RHPs Ervin Santana, Ubaldo Jimenez, Matt Garza
Santana, Jimenez and Garza are the big three domestic free agents whose markets are being held up by the Tanaka sweepstakes, and news has been extremely slow on them as a result. The teams that get the furthest with Tanaka only to lose him are likely to turn to those three, and the Blue Jays specifically are considered likely to make a move to sign one of them after Tanaka lands elsewhere. Otherwise, there's not much to report here. The Twins have expressed interest in bringing back Garza, their first-round draft pick from 2005, but they're reportedly unwilling to offer the sort of long-term contract he desires.
SS Stephen Drew
Per the New York Daily News' Andy Martino, "the Red Sox and Mets are the only clubs known to be engaged with Drew." However, the Mets don't want to offer Drew a contract lasting more than a year or two, which would seem to increase his chances of re-signing with Boston, which has a well-established interest in bringing him back. Such a move would push rookie Xander Bogaerts to third base and Will Middlebrooks to the bench, the minors or off the team completely via a trade. Having declined the Red Sox' qualifying offer, Drew doesn't seem likely to settle for a one-year deal, and he does come with the added price of draft pick compensation. The Mets' first-round pick is protected, but they would give up their second-round pick if they signed Drew, whereas Boston would not have to give up a pick to re-sign the shortstop.
OF Nelson Cruz
The Rangers, who, along with their fans, embraced Cruz after his return from his Biogenesis suspension, seemed likely to bringing him back until they dropped $130 million on Shin-Soo Choo. The Rockies and Orioles reached out to Cruz's agent in early December, and the Mariners continue to be considered a part of his market with the caveats discussed above.

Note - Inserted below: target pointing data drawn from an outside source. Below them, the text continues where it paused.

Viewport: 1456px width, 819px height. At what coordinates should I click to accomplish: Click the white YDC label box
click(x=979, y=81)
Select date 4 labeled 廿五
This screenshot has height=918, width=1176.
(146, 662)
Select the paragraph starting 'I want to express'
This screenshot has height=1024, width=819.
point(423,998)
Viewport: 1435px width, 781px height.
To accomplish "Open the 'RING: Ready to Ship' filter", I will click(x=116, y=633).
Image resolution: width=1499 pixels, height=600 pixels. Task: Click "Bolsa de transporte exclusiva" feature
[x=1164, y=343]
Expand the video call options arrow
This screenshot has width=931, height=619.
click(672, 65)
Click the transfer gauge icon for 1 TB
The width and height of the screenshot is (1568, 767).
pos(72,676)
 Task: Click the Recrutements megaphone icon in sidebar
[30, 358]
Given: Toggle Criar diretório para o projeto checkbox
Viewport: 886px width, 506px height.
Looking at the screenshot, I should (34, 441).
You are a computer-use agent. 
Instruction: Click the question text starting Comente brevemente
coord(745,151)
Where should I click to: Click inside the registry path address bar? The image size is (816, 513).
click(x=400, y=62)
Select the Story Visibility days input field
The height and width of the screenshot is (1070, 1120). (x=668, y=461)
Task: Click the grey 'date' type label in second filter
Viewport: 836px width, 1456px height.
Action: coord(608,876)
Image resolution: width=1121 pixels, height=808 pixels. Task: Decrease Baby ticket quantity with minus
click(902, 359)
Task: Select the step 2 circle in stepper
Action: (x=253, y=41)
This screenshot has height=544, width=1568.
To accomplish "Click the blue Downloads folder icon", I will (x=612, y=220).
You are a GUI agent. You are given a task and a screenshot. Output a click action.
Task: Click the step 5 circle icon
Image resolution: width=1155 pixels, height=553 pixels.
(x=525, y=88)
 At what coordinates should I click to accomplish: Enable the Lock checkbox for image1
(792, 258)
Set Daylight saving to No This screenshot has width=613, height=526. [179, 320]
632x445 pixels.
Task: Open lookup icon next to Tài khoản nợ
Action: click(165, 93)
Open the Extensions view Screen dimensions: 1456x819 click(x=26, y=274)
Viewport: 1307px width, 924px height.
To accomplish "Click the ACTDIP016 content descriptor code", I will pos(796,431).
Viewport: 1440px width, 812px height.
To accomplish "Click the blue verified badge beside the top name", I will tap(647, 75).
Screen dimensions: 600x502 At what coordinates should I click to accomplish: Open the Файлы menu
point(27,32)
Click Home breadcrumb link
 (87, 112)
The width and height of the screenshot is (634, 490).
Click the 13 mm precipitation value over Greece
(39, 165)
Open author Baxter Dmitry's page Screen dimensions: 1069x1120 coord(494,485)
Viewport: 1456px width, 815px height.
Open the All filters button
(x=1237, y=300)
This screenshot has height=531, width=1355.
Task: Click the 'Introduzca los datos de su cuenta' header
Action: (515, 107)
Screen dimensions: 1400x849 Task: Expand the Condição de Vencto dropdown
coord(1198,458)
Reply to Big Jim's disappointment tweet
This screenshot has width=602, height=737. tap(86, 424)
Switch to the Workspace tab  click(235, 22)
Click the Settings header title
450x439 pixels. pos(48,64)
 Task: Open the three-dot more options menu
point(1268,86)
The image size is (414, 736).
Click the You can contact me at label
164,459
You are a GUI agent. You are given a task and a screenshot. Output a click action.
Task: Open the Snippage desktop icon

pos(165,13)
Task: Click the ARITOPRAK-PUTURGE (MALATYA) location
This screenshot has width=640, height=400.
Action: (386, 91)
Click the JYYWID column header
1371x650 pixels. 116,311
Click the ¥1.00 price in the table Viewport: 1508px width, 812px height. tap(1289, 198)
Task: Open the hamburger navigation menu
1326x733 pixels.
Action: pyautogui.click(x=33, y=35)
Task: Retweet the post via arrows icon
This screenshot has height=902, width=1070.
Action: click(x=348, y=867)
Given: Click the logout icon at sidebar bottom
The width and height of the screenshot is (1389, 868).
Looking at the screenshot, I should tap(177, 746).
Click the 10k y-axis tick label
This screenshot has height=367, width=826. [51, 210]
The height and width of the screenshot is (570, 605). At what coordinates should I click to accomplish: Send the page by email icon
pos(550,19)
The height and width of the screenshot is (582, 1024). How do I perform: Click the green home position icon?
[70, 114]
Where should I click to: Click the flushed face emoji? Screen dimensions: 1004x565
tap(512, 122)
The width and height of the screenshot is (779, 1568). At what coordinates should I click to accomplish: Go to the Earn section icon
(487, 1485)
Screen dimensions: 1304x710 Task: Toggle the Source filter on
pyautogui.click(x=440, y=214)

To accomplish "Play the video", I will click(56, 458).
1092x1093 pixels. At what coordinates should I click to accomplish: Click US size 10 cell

Even with all that, there has been precious little heat on Cruz. He may come to regret turning down Texas' qualifying offer in November as there just aren't a lot of teams out there looking to forfeit their top draft pick to sign an oft-injured 33-year-old designated hitter with a recent performance-enhancing drug suspension who has posted a .319 on-base percentage over the last three seasons.